- Associated Press - Friday, June 17, 2011

ATHENS, Greece (AP) — Greek Prime Minister George Papandreou met the demands of his restive party by replacing his finance minister Friday in a broad cabinet reshuffle that won strong support from markets, optimistic that crucial austerity measures will now be passed.

After two days of political chaos that threatened to bring down the government, Germany also appeared ready to provide billions more in aid to carry the debt-ridden country through 2014, after Chancellor Angela Merkel indicated that the private sector would not be forced to share in the pain of a second bailout.

Together, the developments in Athens and Berlin boosted hopes Greece will get a second bailout and avoid a devastating debt default, which at one point on Wednesday seemed to be just weeks, if not days, away. Greek shares are up over 5 percent, while the euro has recovered much of the ground lost since Wednesday.

Investors have clearly breathed a sigh of relief that Papandreou’s reshuffle will be enough to get his party’s deputies to back fresh austerity proposals. Papandreou has struggled to garner support for a crucial new package of euro28 billion ($39.5 billion) in spending cuts and tax hikes demanded by the EU and IMF. The package must be voted through parliament if the country is to continue receiving funds from its bailout.

European Commission President Jose Manuel Barroso reminded Greece’s new ministers to make good on their country’s commitments.

“If Greece does its part, I think the European Union also has to do its part because it is in our joint, it is in our common interest,” he said in a statement. “It is critically important that the signals coming from Greece are clear about that.”

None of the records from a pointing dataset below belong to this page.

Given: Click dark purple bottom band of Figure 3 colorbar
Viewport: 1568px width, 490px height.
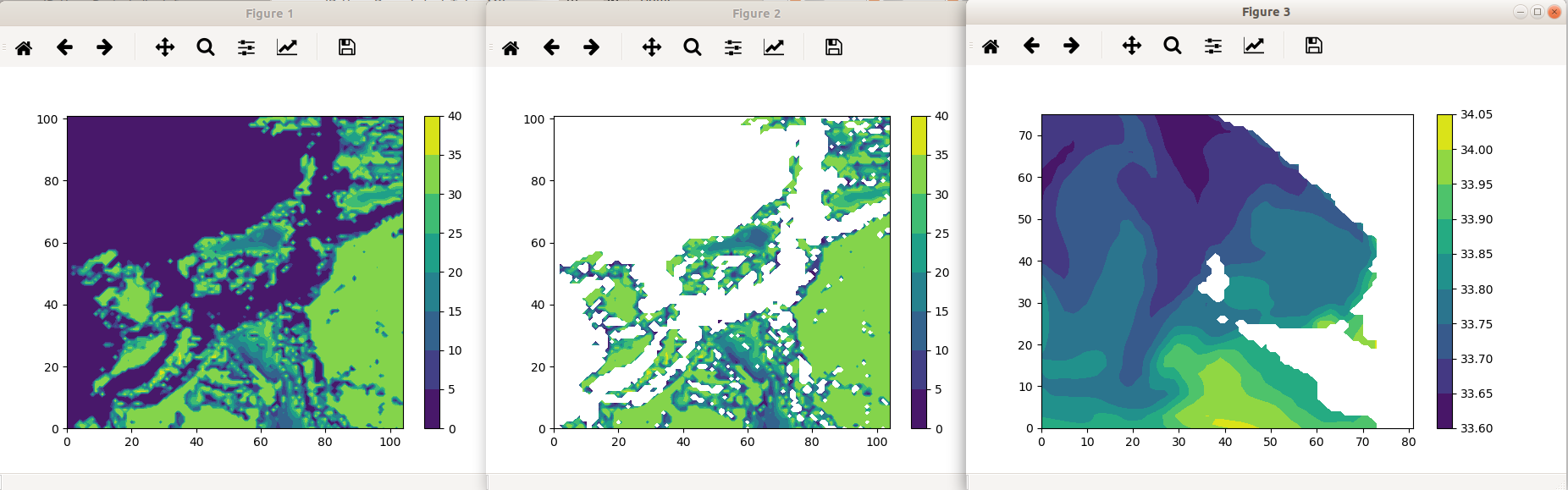Looking at the screenshot, I should pos(1444,411).
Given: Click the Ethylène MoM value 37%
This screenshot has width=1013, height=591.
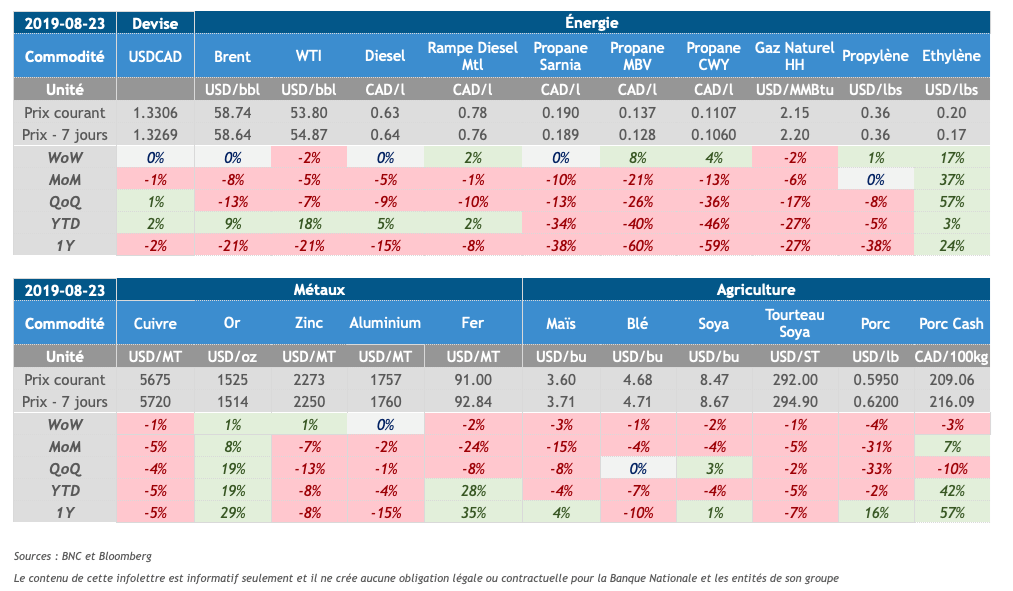Looking at the screenshot, I should coord(951,179).
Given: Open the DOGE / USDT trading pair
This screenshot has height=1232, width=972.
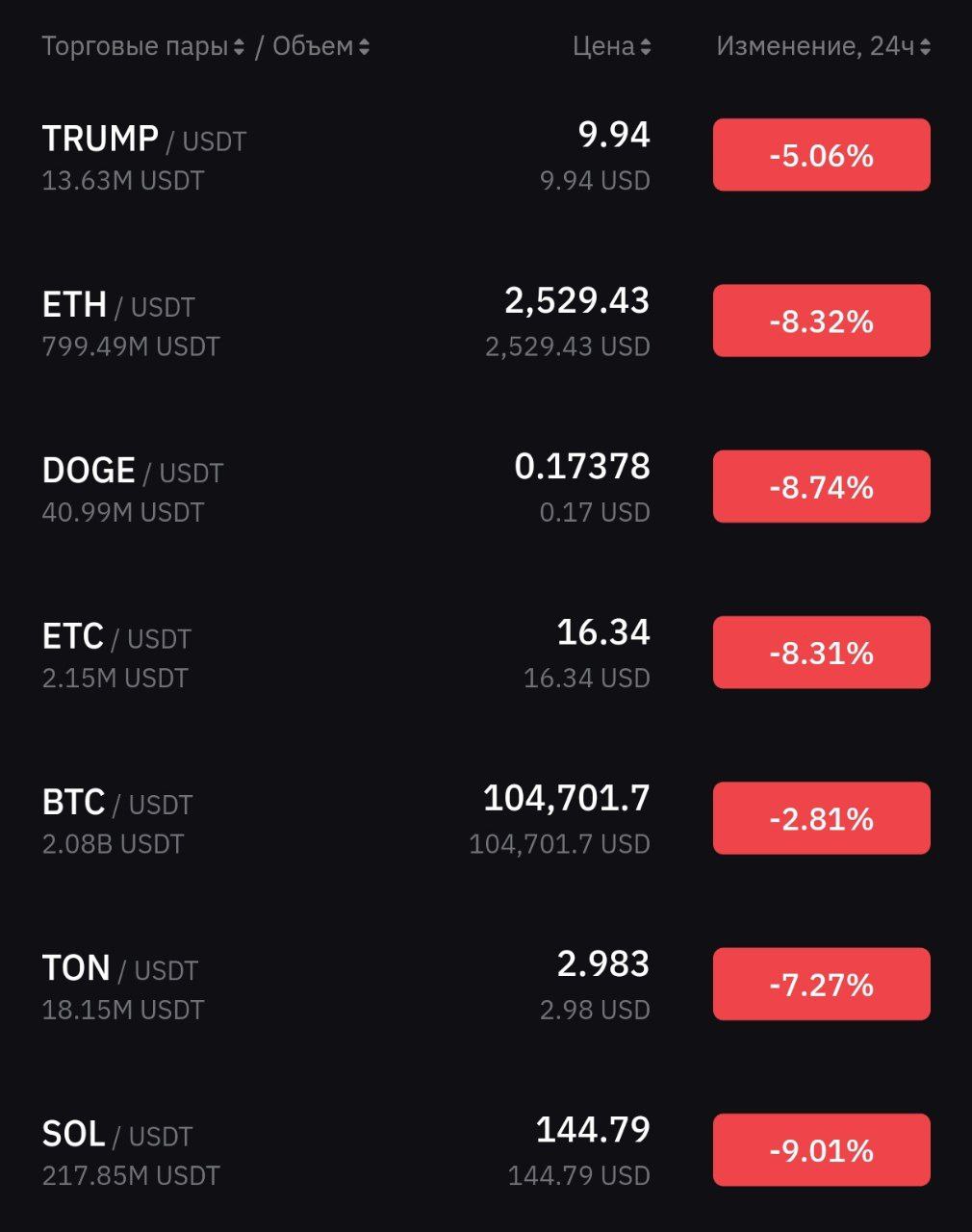Looking at the screenshot, I should [x=486, y=487].
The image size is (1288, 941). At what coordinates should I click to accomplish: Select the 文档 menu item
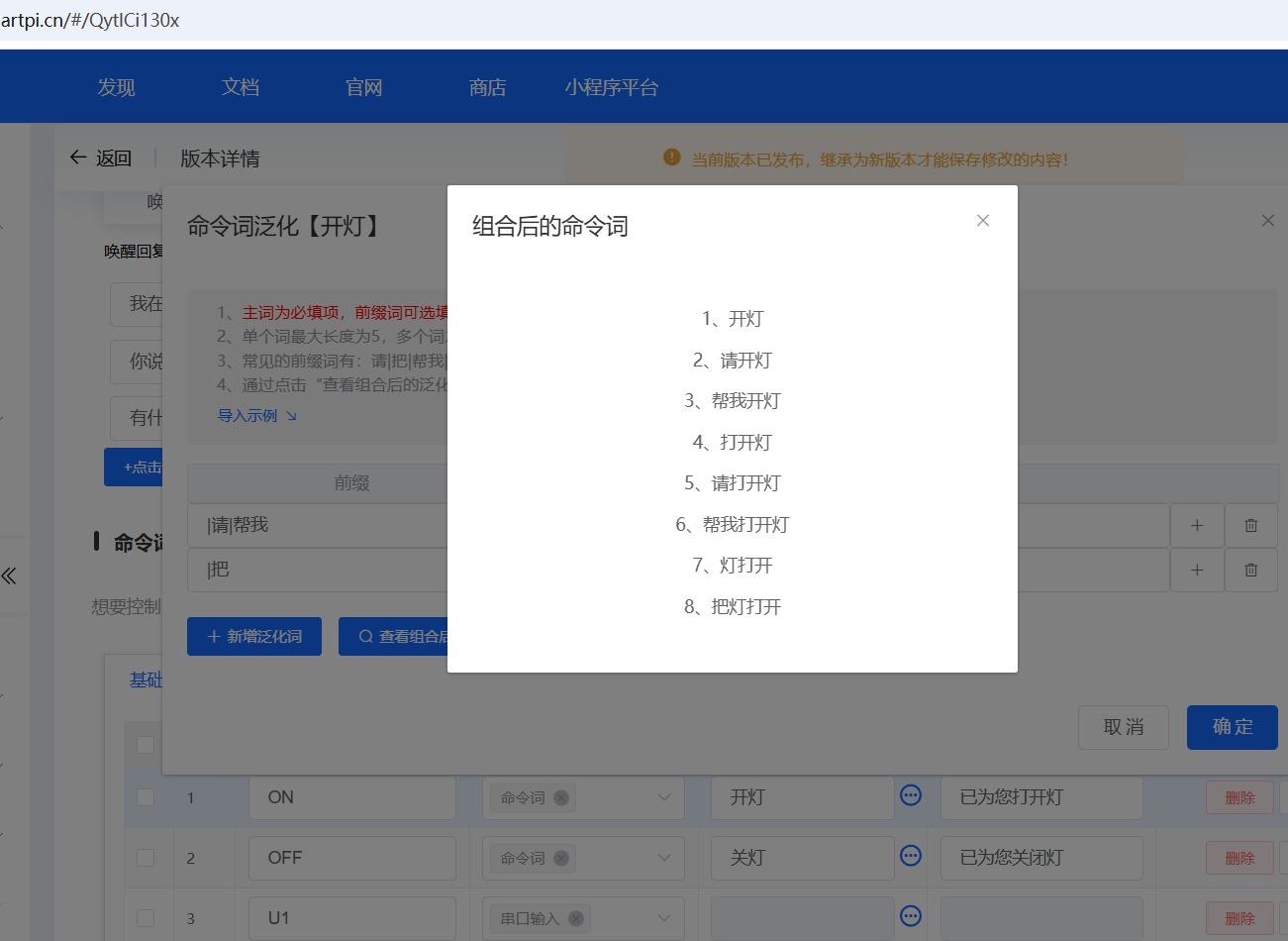click(240, 86)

By promoting Evangelos Venizelos, who challenged Papandreou for the party leadership four years ago, to the finance ministry, the Prime Minister will hope he met demands of his deputies. On Thursday, at a dramatic seven-hour meeting Socialist lawmakers demanded that the prime minister remove inexperienced loyalists from the Cabinet and replace them with more experienced party veterans, mostly in their late-50s.

Venizelos, a 57-year-old constitutional law professor, is considered Papandreou’s main internal Socialist rival. A veteran of several ministries, he handled the run-up to Greece’s hosting of the Olympic Games in 2004 as culture minister, and has also held the justice, development and transport portfolios in the past.

He replaces George Papaconstantinou, who became broadly unpopular as he imposed budget cuts and tax hikes as part of last year’s euro110 billion international bailout deal.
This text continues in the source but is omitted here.